A leading ^ negates the character class.
\[^abc]\ # Matches any single character that is not a, b, or c.

Standard operators

Lucene’s regular expression engine does not use the Perl Compatible Regular Expressions (PCRE) library, but it does support the following standard operators.

. – Matches any character. For example:

ab. # matches 'aba', 'abb', 'abz', etc.

? – Repeat the preceding character zero or one times. Often used to make the preceding character optional. For example:

abc? # matches 'ab' and 'abc'

+ – Repeat the preceding character one or more times. For example:

ab+ # matches 'ab', 'abb', 'abbb', etc.

* – Repeat the preceding character zero or more times. For example:

ab* # matches 'a', 'ab', 'abb', 'abbb', etc.

{} – Minimum and maximum number of times the preceding character can repeat. For example:

a{2} # matches 'aa'

a{2,4} # matches 'aa', 'aaa', and 'aaaa'

a{2,} # matches 'a' repeated two or more times

| – OR operator. The match will succeed if the longest pattern on either the left side OR the right side matches. For example:

abc|xyz # matches 'abc' and 'xyz'

( … ) – Forms a group. You can use a group to treat part of the expression as a single character. For example:

abc(def)? # matches 'abc' and 'abcdef' but not 'abcd'

[ … ] – Match one of the characters in the brackets. For example:

[abc] # matches 'a', 'b', 'c'

Inside the brackets, - indicates a range unless - is the first character or escaped. For example:

[a-c] # matches 'a', 'b', or 'c'

[-abc] # '-' is first character. Matches '-', 'a', 'b', or 'c'

[abc\-] # Escapes '-'. Matches 'a', 'b', 'c', or '-'

A ^ before a character in the brackets negates the character or range. For example:

[^abc] # matches any character except 'a', 'b', or 'c'

[^a-c] # matches any character except 'a', 'b', or 'c'

[^-abc] # matches any character except '-', 'a', 'b', or 'c'

[^abc\-] # matches any character except 'a', 'b', 'c', or '-'

Optional operators

You can use the flags parameter to enable more optional operators for Lucene’s regular expression engine.

To enable multiple operators, use a | separator. For example, a flags value of COMPLEMENT|INTERVAL enables the COMPLEMENT and INTERVAL operators.

Valid values

ALL (Default)

Enables all optional operators.

"" (empty string)

Alias for the ALL value.

COMPLEMENT

Enables the ~ operator. You can use ~ to negate the shortest following pattern.

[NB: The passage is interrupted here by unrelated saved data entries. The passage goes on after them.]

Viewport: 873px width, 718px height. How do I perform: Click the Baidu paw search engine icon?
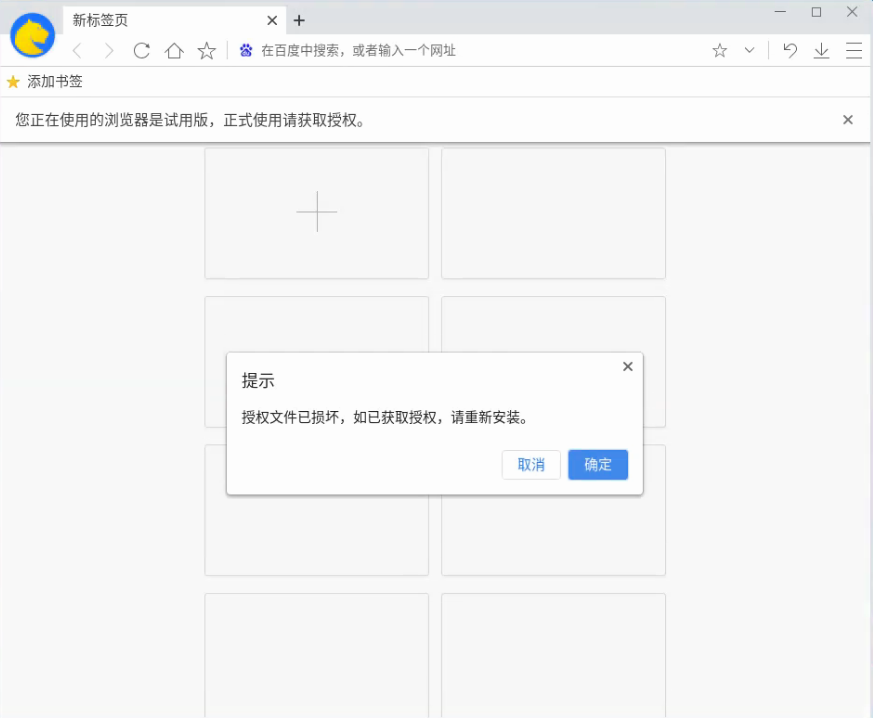[x=246, y=51]
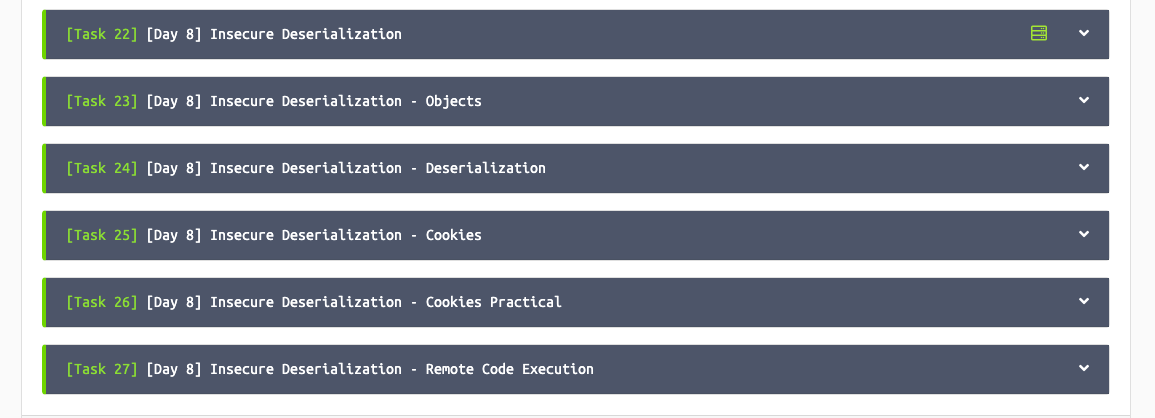Screen dimensions: 1155x418
Task: Select the green '[Task 24]' label
Action: click(102, 168)
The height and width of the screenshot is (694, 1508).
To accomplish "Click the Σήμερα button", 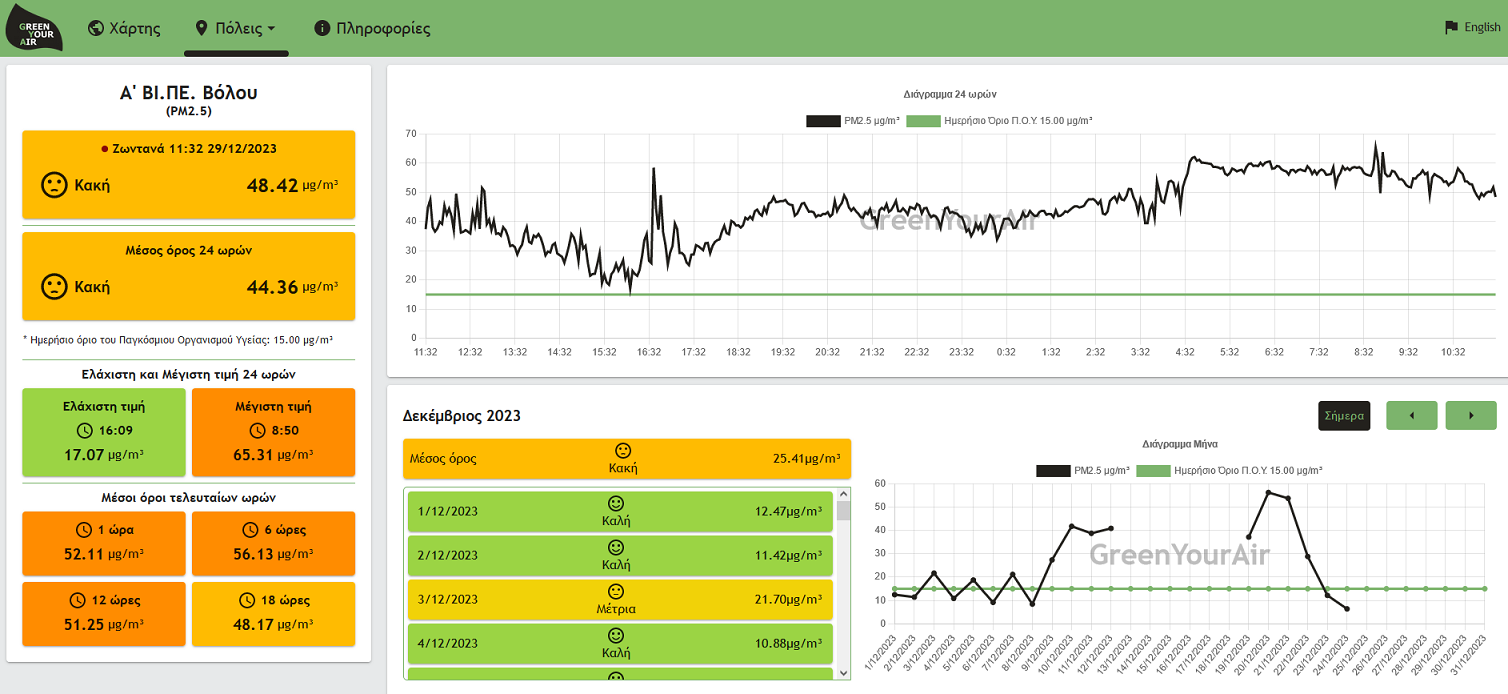I will click(1344, 416).
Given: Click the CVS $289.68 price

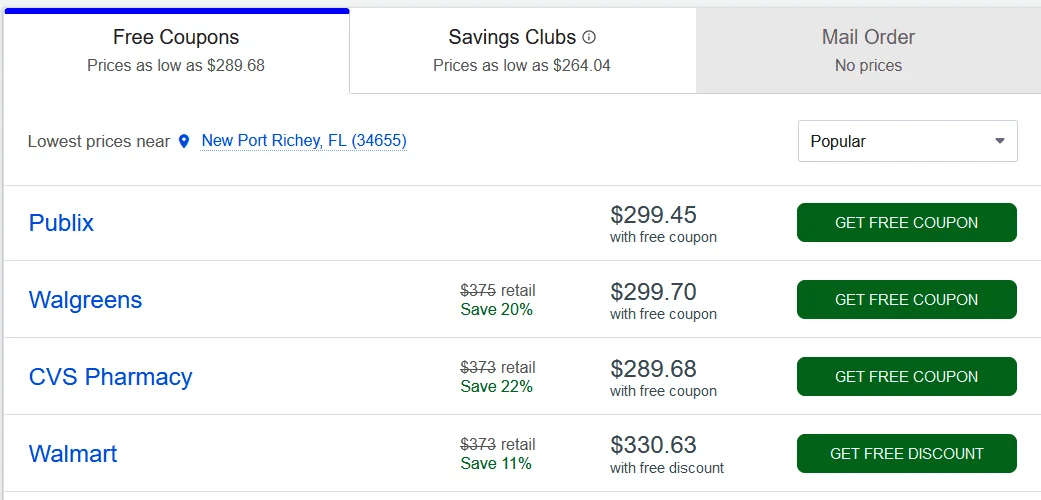Looking at the screenshot, I should click(653, 369).
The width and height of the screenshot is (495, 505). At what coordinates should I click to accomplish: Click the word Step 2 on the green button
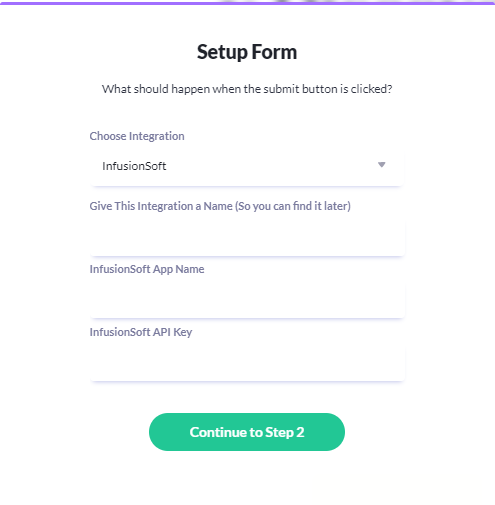[285, 432]
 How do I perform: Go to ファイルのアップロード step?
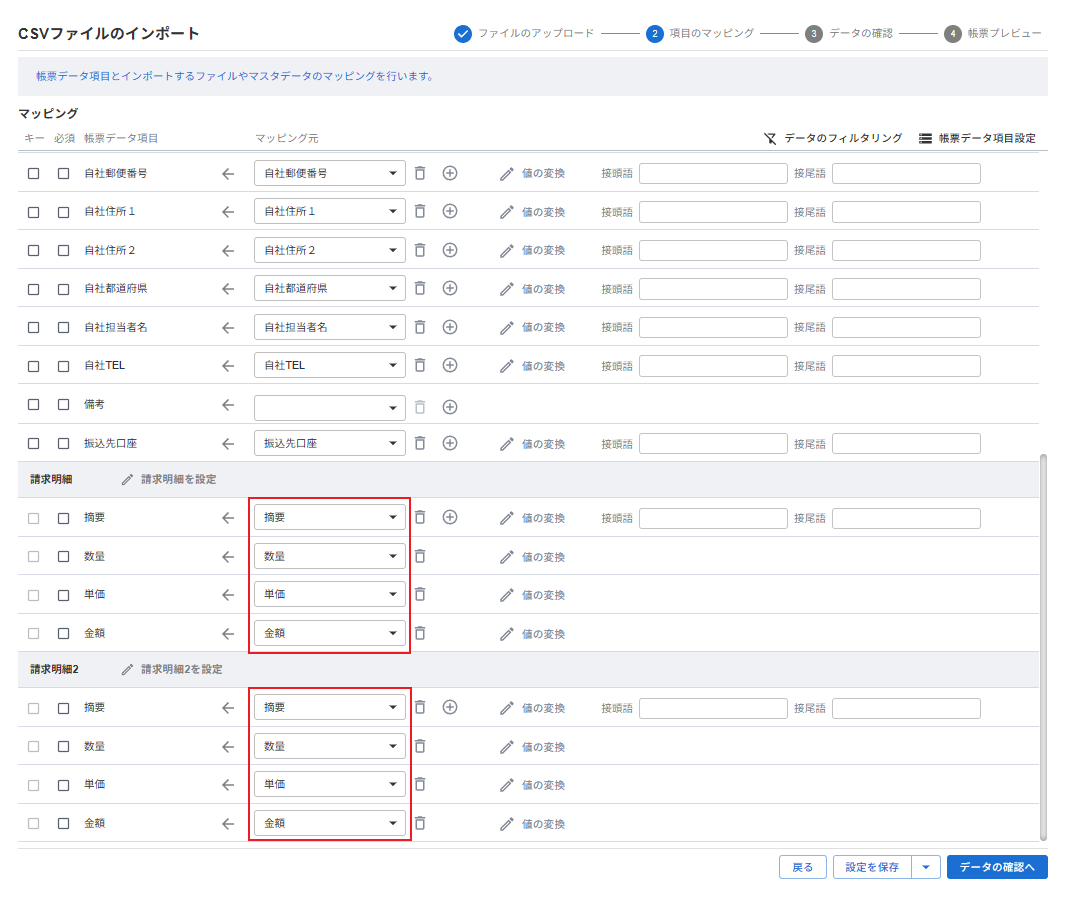point(463,33)
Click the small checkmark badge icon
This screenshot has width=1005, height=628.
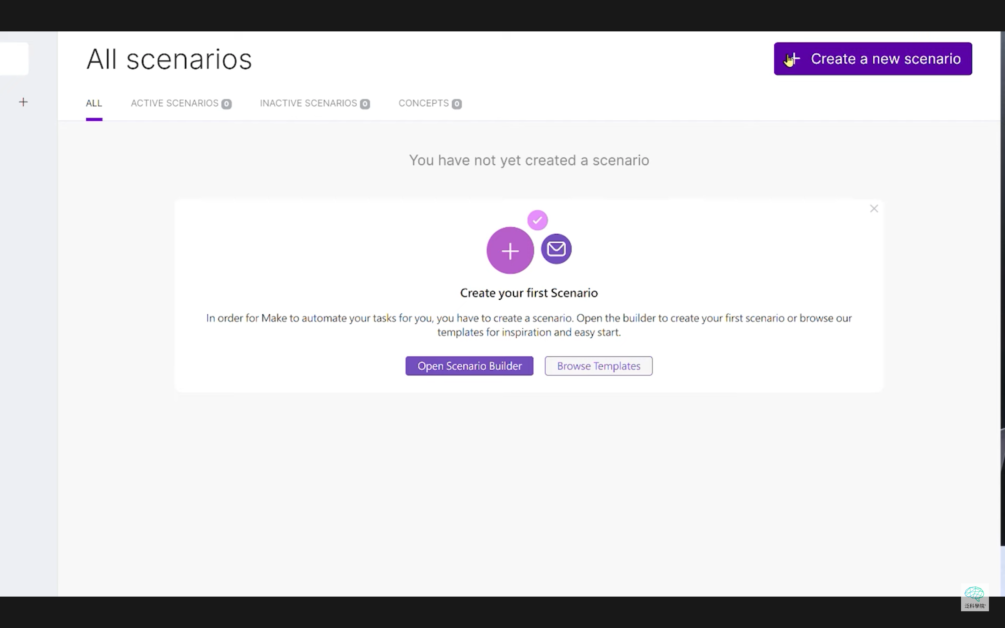click(538, 220)
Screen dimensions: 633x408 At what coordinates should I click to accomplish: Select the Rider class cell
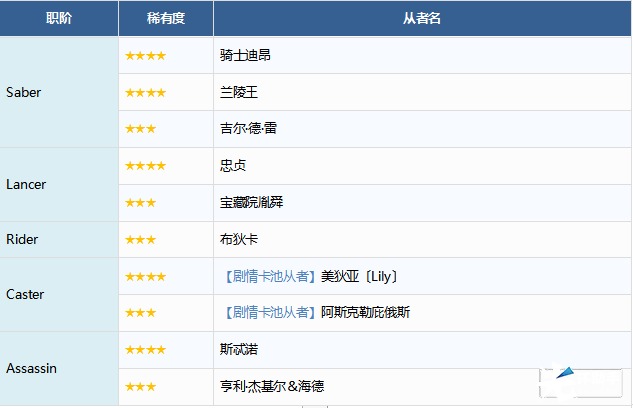(x=22, y=240)
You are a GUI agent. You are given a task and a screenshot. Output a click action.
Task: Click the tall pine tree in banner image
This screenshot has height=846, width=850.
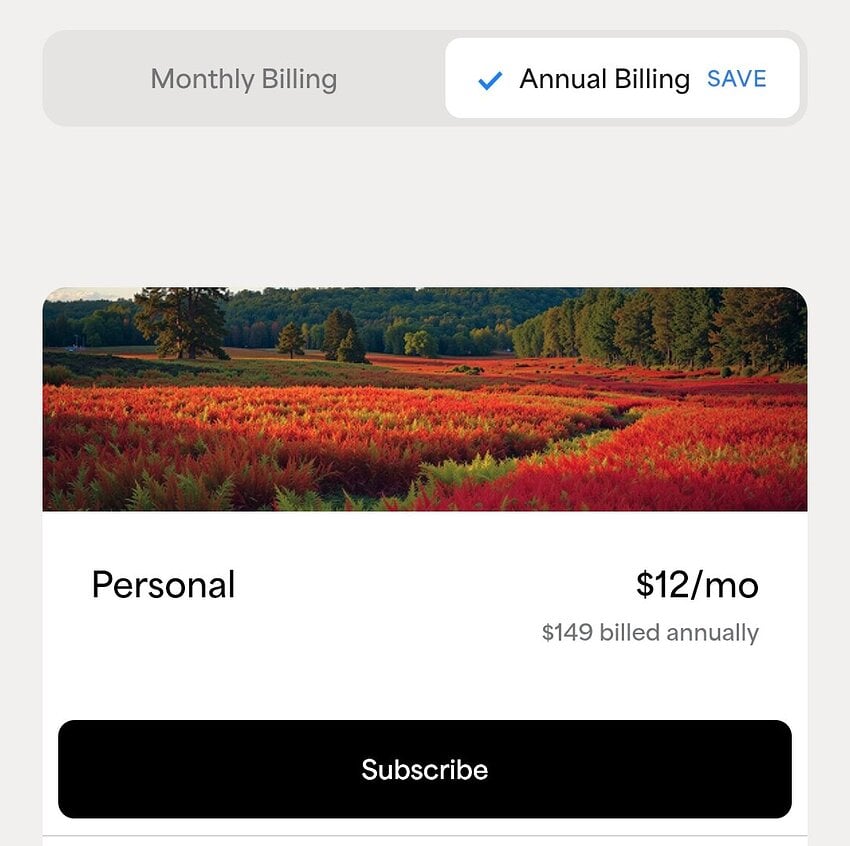pyautogui.click(x=182, y=320)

For example:

a~bc # matches 'adc' and 'aec' but not 'abc'

EMPTY

Enables the # (empty language) operator. The # operator doesn’t match any string, not even an empty string.

If you create regular expressions by programmatically combining values, you can pass # to specify “no string.” This lets you avoid accidentally matching empty strings or other unwanted strings. For example:

#|abc # matches 'abc' but nothing else, not even an empty string

INTERVAL

Enables the <> operators. You can use <> to match a numeric range. For example:

foo<1-100> # matches 'foo1', 'foo2' ... 'foo99', 'foo100'

foo<01-100> # matches 'foo01', 'foo02' ... 'foo99', 'foo100'

INTERSECTION

Enables the & operator, which acts as an AND operator. The match will succeed if patterns on both the left side AND the right side matches. For example:

aaa.+&.+bbb # matches 'aaabbb'

ANYSTRING

Enables the @ operator. You can use @ to match any entire string.

You can combine the @ operator with & and ~ operators to create an “everything except” logic. For example:

@&~(abc.+) # matches everything except terms beginning with 'abc'

NONE

Disables all optional operators.

Unsupported operators

Lucene’s regular expression engine does not support anchor operators, such as ^ (beginning of line) or $ (end of line). To match a term, the regular expression must match the entire string.